Pre-Law
In a complex society like ours, lawyers are found everywhere. Your advantage of studying law at WPI is that students trained as scientists and engineers can find rewarding careers where law and technology meet, a niche that is desirable in the industry and not always met by the law school applicant pool. From intellectual property law creating rights in technology to environmental law specifying methods for handling hazardous wastes to telecommunications law controlling access to radio frequencies used by satellites or cell phones, WPI grads have a special advantage as lawyers.
WPI can prepare you to pursue many types of law, so we ensure we are with you every step of the way to provide the expert preparation needed for a law career. We equip you with important resources such as specialized advising and networking opportunities. Most importantly, the innovative WPI projects program helps you to develop the skills that law schools seek to make you stand out from the pack.
Expert Guidance
Professor Kent Rissmiller is the pre-law advisor to WPI students and alumni and provides expert guidance to ensure you complete all requirements and important actions like law school selection, applications, and the LSAT.
Professor Kent Rissmiller
Professor Rissmiller has had the unusual experience of attending both the Washington College of Law at American University and the Franklin Pierce Law Center, where he earned his J.D. in 1980. He worked for three years as a lawyer for the Public Service Commission of Nevada. He holds a Ph.D. in Political Science from Syracuse University. He is also a member of the bar in Massachusetts and of the Federal District Court for the District of Massachusetts.
Networking with Peers
The Pre-law Society (also sometimes known as the Law and Social Issues Group) provides an opportunity for pre-law students to become acquainted and share interests. The Society invites speakers like patent lawyers, law school faculty, judges, public defenders, and law school admissions officers to campus to share their expertise in a legal subject or their career experience as lawyers.

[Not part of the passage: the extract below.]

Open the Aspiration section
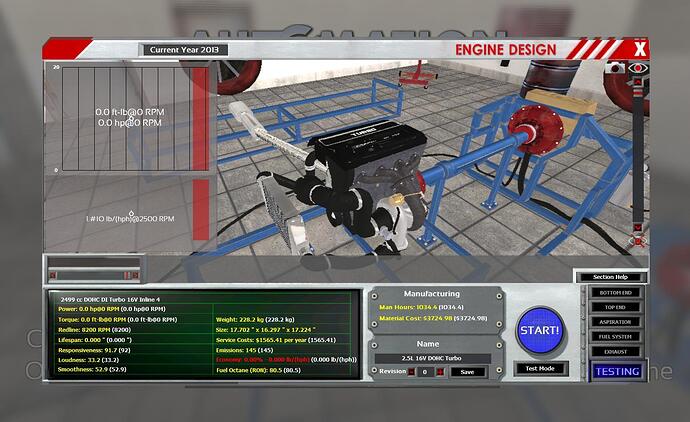The image size is (690, 422). 615,322
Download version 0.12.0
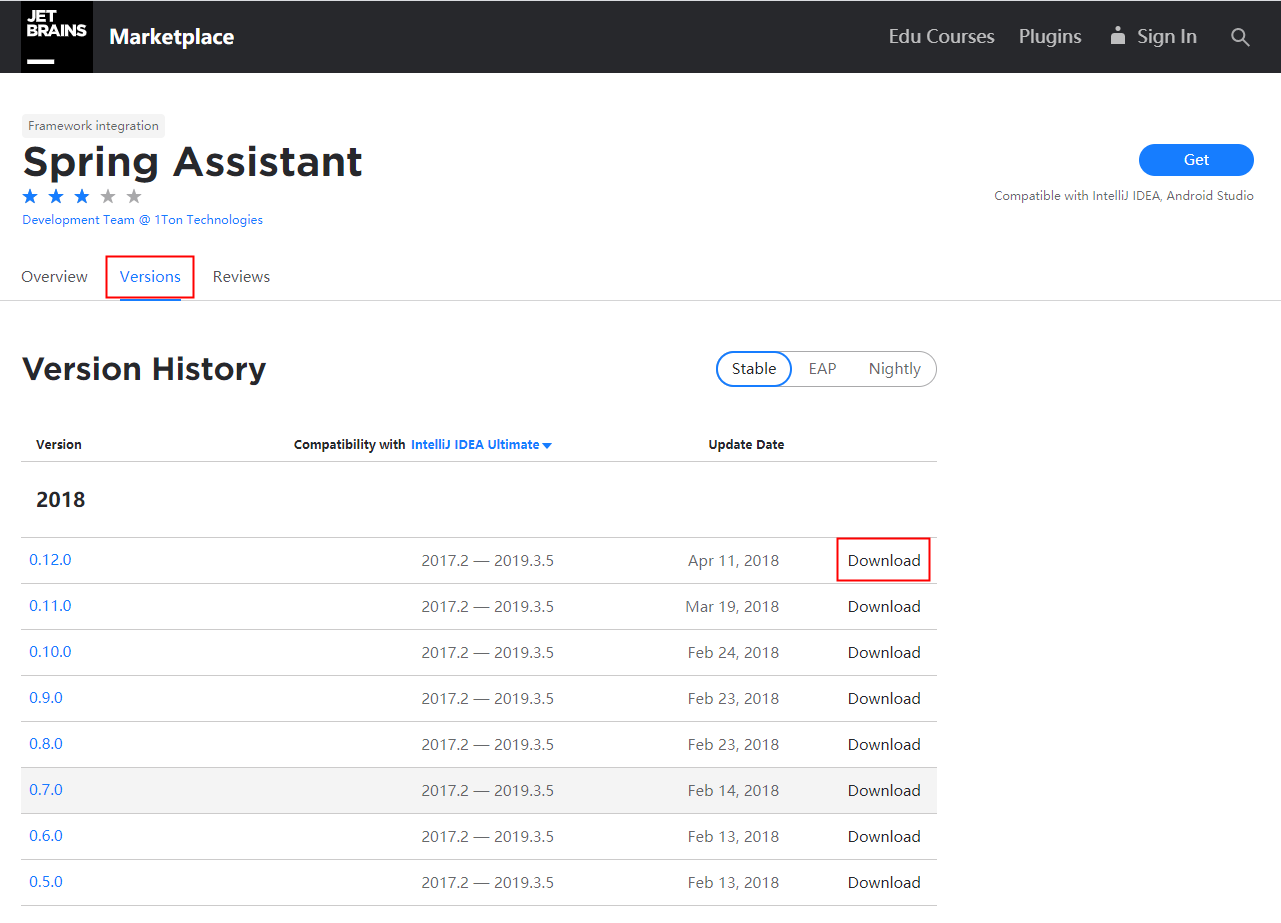1281x923 pixels. click(x=883, y=559)
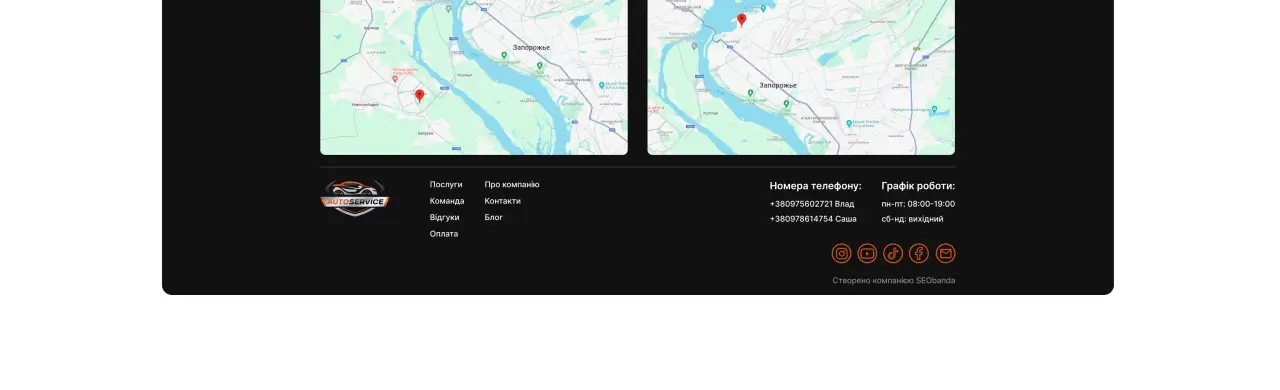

The Society also forms mock trial teams to compete in the American Mock Trial Association's regional tournaments, in which students are given a great opportunity to learn rules of trial procedure and rules of evidence, and engage in public speaking - all as they try to persuade a set of judges to accept their version of events.
Projects in Law & Technology
Our project-based curriculum will equip you with critical thinking and reasoning skills that will make you an outstanding candidate for even the most competitive law school. In your junior year, you will undertake an Interactive Qualifying Project (IQP) in which you investigate, analyze, and implement solutions to a real societal challenge involving law, at home or abroad.
Projects in Law and Technology (IQP Division 52) give students the chance to study the legal and political controversies that arise from the use of technology, the regulation of technology, or the impact of technology (like DNA testing) on legal institutions. Sometimes, pre-law students use the IQP to further some interest in a legal subject, but these projects are not reserved for pre-law students.
Some project ideas originate with students, such as the First Amendment and attempts to regulate Internet content or regulations applicable to dietary supplements, and others originate originated with local sponsors in the Worcester legal community like the Legal Assistance Corporation of Central Mass and the Massachusetts District Court - Worcester Division.